Split values over multiple rows in RedShift

2019-04-29 15:01发布

问题:

The question of how to split a field (e.g. a CSV string) into multiple rows has already been answered: Split values over multiple rows.

However, this question refers to MSSQL, and the answers use various features for which there are no RedShift equivalents.

For the sake of completeness, here's an example of what I'd like to do:

Current data:

| Key | Data     |
+-----+----------+
| 1   | 18,20,22 |
| 2   | 17,19    |

Required data:

| Key | Data     |
+-----+----------+
| 1   | 18       |
| 1   | 20       |
| 1   | 22       |
| 2   | 17       |
| 2   | 19       |

Now, I can suggest a walkaround for the case of small, bounded number of elements in the CSV field: use split_part and union over all possible array locations, like so:

SELECT Key, split_part(Data, ',', 1) 
FROM mytable
WHERE split_part(Data, ',', 1) != ""
    UNION
SELECT Key, split_part(Data, ',', 2) 
FROM mytable
WHERE split_part(Data, ',', 2) != ""
-- etc. etc.

However, this is obviously very inefficient, and would not work for longer lists.

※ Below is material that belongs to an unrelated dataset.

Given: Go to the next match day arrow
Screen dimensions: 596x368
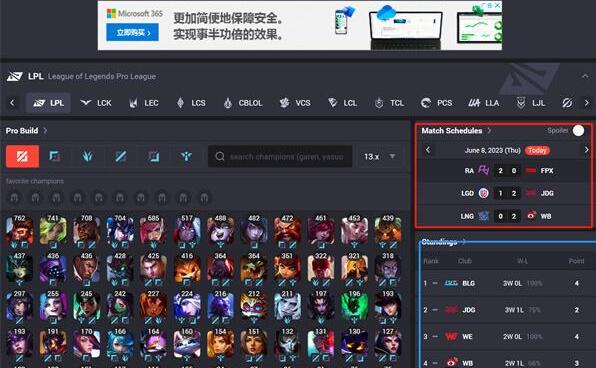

Any better ideas on how to do this?

EDIT:

There's also a somewhat similar question regarding multiplying rows: splitting rows in Redshift. However I don't see how this approach can be applied here.

EDIT 2:

A possible duplicate: Redshift. Convert comma delimited values into rows. But nothing new - the answer by @Masashi Miyazaki is similar to my suggestion above, and suffers from the same issues.

回答1:

Here is the Redshift answer, it will work with up to 10 thousand values per row.

Set up test data

create table test_data (key varchar(50),data varchar(max));
insert into test_data
    values
      (1,'18,20,22'),
      (2,'17,19')
;

code

with ten_numbers as (select 1 as num union select 2 union select 3 union select 4 union select 5 union select 6 union select 7 union select 8 union select 9 union select 0)
  , generted_numbers AS
(
    SELECT (1000 * t1.num) + (100 * t2.num) + (10 * t3.num) + t4.num AS gen_num
    FROM ten_numbers AS t1
      JOIN ten_numbers AS t2 ON 1 = 1
      JOIN ten_numbers AS t3 ON 1 = 1
      JOIN ten_numbers AS t4 ON 1 = 1
)
  , splitter AS
(
    SELECT *
    FROM generted_numbers
    WHERE gen_num BETWEEN 1 AND (SELECT max(REGEXP_COUNT(data, '\\,') + 1)
                                 FROM test_data)
)
  , expanded_input AS
(
    SELECT
      key,
      split_part(data, ',', s.gen_num) AS data
    FROM test_data AS td
      JOIN splitter AS s ON 1 = 1
    WHERE split_part(data, ',', s.gen_num) <> ''
)
SELECT * FROM expanded_input
order by key,data;


回答2:

You welcome to take RDS PostgreSql instance and create dblink to RedShift. Then you can manipulate on result set like on normal PostgreSQL DB and even put result back into RedShift through same dblink.